* _Exercise aim_: Although the data holds pictures, return only the lines from the one containing "Viewport: 911px width, 503px" to the end, exactly, and without them.

[Data excerpts]
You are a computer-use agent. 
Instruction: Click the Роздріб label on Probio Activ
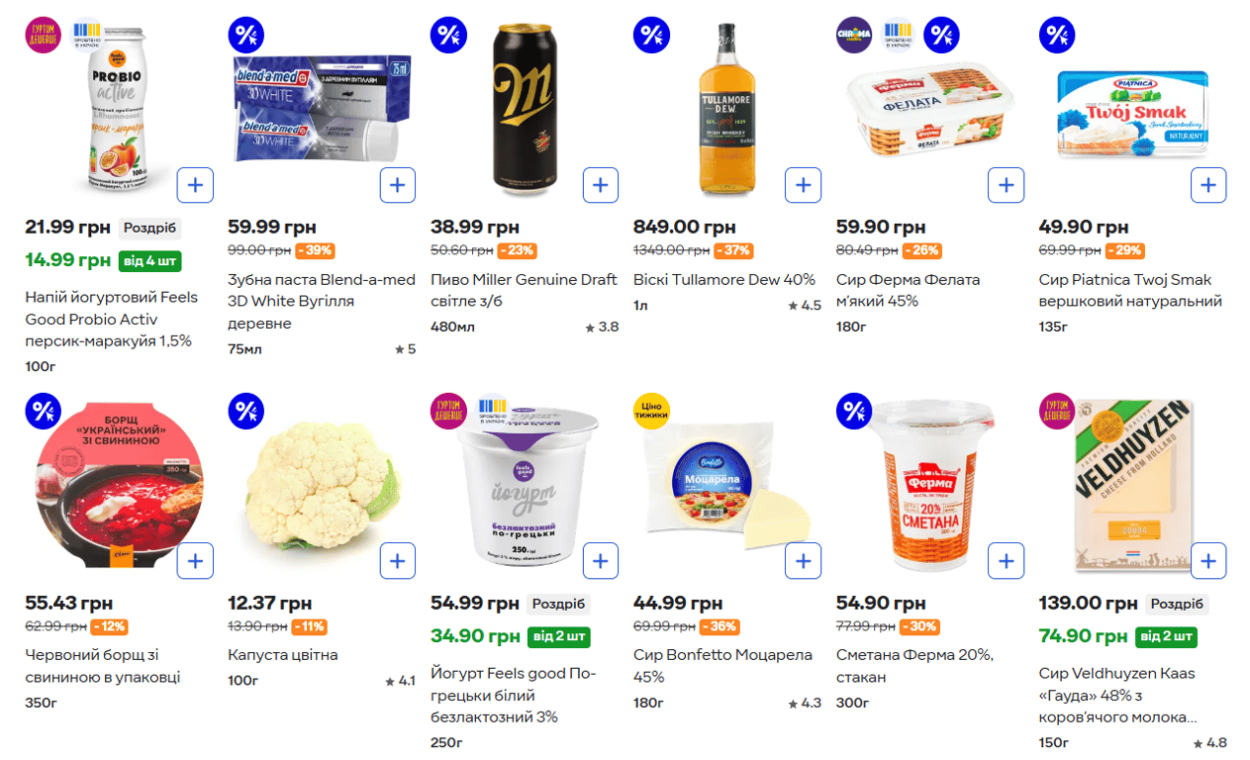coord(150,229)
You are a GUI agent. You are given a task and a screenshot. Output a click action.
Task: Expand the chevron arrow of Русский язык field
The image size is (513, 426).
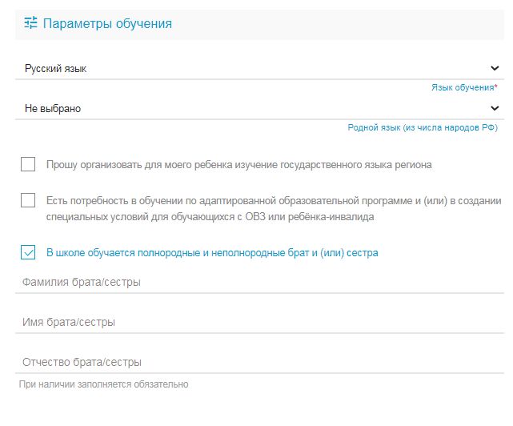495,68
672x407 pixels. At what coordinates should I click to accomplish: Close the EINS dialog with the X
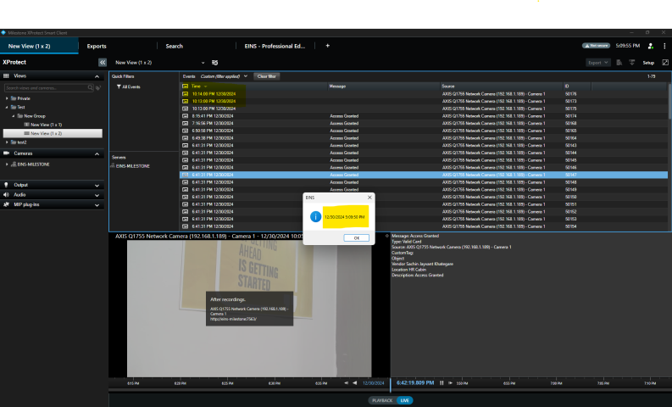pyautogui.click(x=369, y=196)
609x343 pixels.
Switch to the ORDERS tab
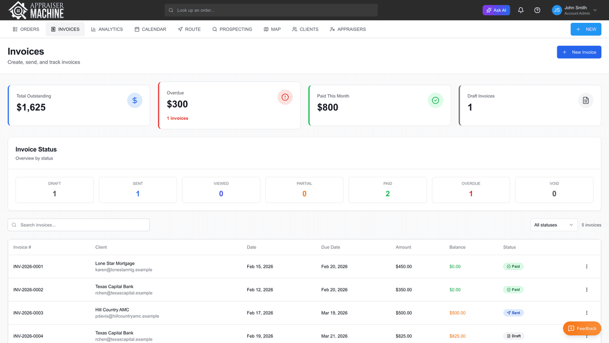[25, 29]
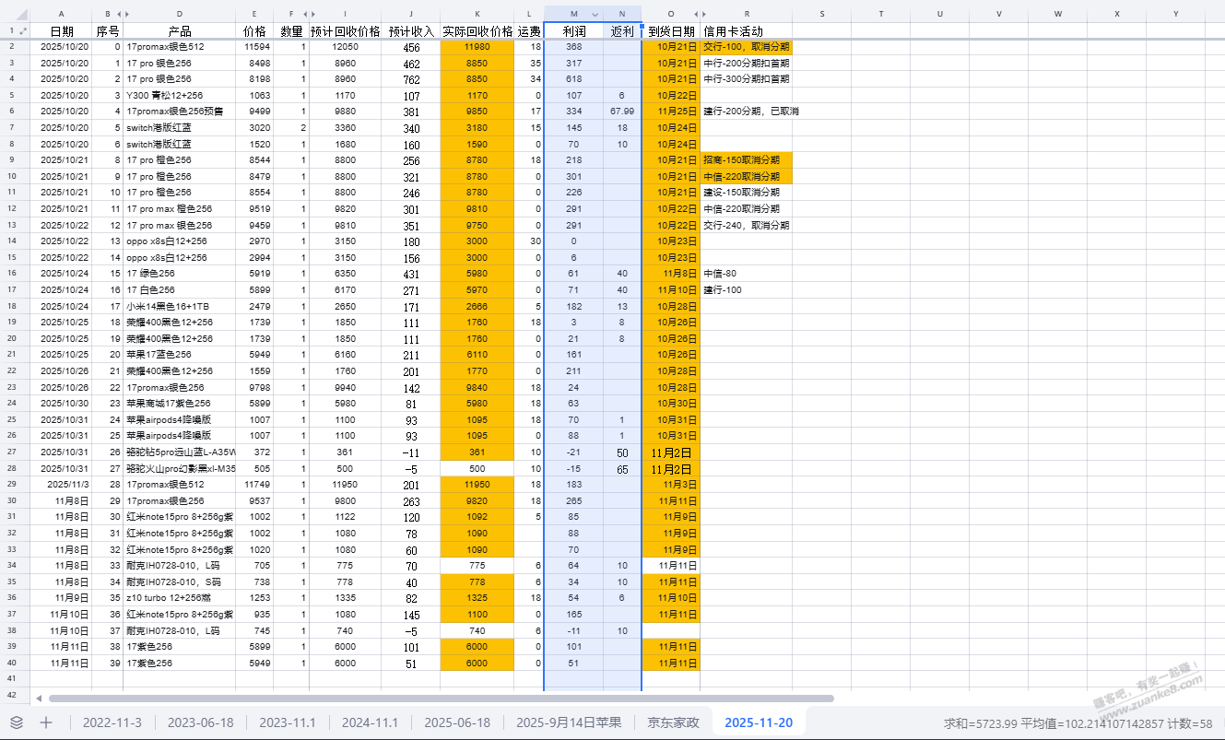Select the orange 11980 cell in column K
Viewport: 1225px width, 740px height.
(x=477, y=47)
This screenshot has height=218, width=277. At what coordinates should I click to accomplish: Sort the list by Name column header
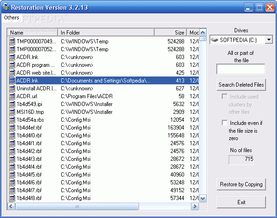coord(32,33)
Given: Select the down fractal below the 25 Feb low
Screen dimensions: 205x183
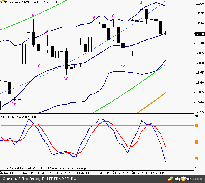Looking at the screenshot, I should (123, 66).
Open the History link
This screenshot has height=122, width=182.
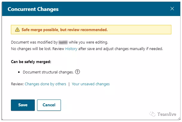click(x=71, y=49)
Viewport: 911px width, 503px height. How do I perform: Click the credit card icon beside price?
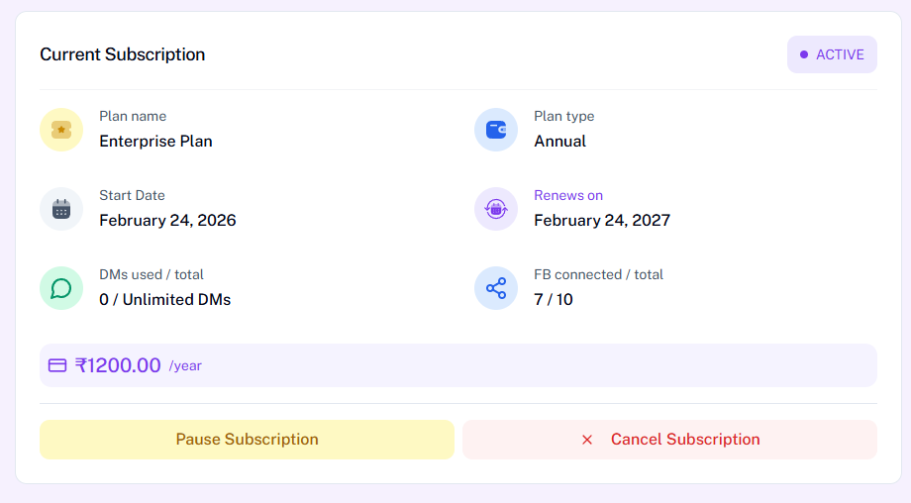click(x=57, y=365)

* _Result for this task_:
Viewport: 911px width, 503px height. How do I perform: Click the credit card icon beside price?
click(x=57, y=365)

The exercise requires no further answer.